Vettel had good pace but stopped much later than Raikkonen, who was ahead of him late on. The Finn obligingly moved over, but then developed a problem. A radio call to his team ensued, with his race engineer saying he couldn’t say what the problem was.
Raikkonen moved over because he had a 5s penalty for crossing the pit lane entry line (just a moment of carelessness). His problem was that Perez, who had had a trouble-free race and had a rather fast car, was within that window. When Raikkonen’s technical issue developed, Perez closed up and passed him to secure 3rd on the road.
Hamilton got 5th but he must have hoped for more until a wrong setting sunk his podium prospects. Behind him was Bottas, Ricciardo and Verstappen.
Hulkenberg had been in 7th but got passed by the two Red Bull fairly late on (he was on the supersoft and had been for a while, which may have compromised his pace). Massa nabbed the final point.

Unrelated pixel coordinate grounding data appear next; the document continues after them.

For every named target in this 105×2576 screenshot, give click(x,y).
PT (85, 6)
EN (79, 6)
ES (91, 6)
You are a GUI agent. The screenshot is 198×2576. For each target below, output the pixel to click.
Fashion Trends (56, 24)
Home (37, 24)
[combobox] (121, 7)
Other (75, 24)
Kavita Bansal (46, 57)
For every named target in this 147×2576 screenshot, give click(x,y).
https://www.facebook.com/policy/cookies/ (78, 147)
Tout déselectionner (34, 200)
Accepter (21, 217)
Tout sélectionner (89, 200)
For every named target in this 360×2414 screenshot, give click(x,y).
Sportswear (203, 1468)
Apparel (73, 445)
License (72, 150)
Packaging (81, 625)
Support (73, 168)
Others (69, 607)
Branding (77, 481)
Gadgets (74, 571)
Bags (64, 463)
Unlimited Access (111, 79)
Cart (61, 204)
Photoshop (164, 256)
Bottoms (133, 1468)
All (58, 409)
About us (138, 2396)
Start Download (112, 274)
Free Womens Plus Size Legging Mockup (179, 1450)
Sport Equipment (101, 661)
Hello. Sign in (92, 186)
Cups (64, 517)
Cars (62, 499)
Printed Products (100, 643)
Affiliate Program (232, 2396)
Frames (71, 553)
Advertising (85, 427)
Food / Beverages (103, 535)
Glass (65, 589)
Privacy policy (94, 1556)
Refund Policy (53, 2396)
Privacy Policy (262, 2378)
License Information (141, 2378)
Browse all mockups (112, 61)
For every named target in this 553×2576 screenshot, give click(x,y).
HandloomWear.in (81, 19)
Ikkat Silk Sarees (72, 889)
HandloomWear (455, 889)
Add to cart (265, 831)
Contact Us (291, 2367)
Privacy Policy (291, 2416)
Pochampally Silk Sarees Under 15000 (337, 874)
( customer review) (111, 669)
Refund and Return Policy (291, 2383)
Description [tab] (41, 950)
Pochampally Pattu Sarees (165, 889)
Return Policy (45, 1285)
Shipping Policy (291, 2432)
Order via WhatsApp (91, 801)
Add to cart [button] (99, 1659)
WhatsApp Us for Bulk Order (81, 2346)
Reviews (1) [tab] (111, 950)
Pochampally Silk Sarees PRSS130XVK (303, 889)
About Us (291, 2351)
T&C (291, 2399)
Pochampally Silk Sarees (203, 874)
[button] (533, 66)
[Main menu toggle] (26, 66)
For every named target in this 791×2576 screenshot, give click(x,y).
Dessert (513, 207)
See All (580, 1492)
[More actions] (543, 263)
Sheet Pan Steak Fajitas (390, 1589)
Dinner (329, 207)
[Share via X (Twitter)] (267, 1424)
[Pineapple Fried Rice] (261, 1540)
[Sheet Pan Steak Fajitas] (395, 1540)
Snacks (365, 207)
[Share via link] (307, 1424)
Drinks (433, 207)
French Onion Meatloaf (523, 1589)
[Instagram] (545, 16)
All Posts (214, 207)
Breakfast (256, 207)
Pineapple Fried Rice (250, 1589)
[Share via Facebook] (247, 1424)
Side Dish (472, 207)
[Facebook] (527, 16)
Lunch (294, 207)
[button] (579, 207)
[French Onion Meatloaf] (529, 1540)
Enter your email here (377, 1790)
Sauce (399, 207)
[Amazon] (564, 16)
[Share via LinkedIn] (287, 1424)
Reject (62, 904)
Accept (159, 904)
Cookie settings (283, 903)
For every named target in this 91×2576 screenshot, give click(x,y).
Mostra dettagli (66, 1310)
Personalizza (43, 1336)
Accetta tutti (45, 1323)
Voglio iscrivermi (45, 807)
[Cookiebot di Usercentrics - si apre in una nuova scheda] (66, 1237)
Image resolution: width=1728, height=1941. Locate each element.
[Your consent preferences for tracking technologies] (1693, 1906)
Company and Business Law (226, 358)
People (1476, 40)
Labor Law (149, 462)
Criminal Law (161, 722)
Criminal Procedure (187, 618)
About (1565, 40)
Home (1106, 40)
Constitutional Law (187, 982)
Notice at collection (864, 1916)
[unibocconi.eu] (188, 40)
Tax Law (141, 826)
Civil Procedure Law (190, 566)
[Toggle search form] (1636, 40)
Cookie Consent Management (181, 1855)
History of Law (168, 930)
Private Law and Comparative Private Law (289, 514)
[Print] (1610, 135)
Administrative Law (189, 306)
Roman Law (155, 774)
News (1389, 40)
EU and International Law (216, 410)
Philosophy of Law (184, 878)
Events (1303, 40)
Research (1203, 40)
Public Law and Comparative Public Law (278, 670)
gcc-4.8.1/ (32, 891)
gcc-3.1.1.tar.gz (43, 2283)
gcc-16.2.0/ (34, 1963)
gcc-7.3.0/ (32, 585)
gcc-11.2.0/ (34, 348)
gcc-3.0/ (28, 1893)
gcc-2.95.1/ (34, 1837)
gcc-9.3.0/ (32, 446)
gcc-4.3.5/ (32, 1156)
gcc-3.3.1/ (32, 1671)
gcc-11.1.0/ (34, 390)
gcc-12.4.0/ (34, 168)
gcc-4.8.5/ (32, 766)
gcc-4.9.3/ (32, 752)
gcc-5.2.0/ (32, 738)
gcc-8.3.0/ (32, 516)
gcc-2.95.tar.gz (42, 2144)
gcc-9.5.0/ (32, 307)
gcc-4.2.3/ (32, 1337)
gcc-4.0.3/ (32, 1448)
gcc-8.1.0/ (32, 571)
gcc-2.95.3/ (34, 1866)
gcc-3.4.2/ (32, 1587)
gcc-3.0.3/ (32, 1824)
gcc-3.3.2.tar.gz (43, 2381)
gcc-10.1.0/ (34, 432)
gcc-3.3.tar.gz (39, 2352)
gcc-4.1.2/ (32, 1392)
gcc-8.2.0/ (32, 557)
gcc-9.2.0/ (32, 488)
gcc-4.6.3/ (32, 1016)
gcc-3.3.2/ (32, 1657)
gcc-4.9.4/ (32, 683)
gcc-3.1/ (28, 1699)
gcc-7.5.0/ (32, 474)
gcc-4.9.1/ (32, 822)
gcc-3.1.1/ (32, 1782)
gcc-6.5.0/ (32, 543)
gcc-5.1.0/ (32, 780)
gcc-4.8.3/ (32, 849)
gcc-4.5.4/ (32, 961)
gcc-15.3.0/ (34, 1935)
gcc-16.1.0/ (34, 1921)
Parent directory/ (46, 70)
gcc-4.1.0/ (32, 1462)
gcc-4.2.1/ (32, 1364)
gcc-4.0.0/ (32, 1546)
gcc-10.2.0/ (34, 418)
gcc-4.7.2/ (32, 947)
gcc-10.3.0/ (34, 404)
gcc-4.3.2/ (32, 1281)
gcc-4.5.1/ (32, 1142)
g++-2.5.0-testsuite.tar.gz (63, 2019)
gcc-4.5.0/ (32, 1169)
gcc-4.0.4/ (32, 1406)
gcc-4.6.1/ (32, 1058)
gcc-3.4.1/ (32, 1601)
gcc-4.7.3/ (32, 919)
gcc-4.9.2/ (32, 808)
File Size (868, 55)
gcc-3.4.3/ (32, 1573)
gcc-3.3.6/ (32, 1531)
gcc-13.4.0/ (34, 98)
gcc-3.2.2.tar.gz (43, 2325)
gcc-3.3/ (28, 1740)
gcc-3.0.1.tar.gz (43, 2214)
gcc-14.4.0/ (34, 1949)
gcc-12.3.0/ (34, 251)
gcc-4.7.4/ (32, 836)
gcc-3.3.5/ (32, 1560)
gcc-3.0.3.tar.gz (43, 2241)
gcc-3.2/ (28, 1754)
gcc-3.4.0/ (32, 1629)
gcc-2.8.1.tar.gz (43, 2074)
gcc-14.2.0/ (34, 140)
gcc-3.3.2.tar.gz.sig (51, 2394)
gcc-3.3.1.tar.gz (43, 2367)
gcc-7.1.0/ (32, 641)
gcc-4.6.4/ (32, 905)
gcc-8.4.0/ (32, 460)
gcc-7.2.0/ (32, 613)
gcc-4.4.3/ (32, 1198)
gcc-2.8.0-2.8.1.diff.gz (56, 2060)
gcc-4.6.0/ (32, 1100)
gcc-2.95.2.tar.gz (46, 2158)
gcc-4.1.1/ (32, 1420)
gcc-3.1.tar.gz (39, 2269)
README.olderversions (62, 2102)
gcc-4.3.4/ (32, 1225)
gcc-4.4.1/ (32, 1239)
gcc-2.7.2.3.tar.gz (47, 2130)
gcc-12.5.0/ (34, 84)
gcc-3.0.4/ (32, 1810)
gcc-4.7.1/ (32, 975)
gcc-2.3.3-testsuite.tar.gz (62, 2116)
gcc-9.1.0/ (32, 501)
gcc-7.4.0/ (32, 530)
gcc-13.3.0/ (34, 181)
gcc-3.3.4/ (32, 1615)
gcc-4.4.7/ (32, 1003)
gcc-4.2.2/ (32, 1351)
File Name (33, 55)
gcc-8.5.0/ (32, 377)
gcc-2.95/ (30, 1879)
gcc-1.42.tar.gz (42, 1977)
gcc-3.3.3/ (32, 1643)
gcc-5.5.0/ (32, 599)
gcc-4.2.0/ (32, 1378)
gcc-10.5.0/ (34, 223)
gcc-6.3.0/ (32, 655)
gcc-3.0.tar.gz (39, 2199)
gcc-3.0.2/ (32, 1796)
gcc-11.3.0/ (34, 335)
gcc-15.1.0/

There were no major collisions and no safety car (the odds on it were just 1.11). The only retirements were Alonso, Kvyat (these two in the pits) and Wehrlein, Sainz (who both went straight on at the first corner). Very surprised at the low attrition rate.
The race, it must be said, wasn’t great. Passing was impossible in the twisty bits, and boringly easy on the long straight. After, pre-weekend, thinking it’d be tedious and then thinking it’d be exciting after the practice and qualifying sessions, it seems my first guess was correct.
Anyway, it was a green weekend, which is nice. The next race is in a fortnight, in Austria. I expect Williams to do rather well there. McLaren will not.
Gap is back up to 24 points. However, recent events have shown us large gaps can be narrowed rapidly. Hamilton’s problems this weekend were a combination of him cocking up qualifying and a gremlin in the race (reportedly Rosberg had a similar issue but managed to fix it more quickly). In terms of actual mistakes, both drivers have made very few this year. Also bear in mind that Hamilton will likely incur more penalties late on due to replacing bits and pieces, after losing so many early on.
Red Bull 140
Force India 59
Toro Rosso 32
The race served to bolster practically every team’s position in the Constructors’ table. Force India are looking good for another 5th place, which is impressive.
Austria’s nice and fast, so let’s hope the race is even greener, and rather more exciting.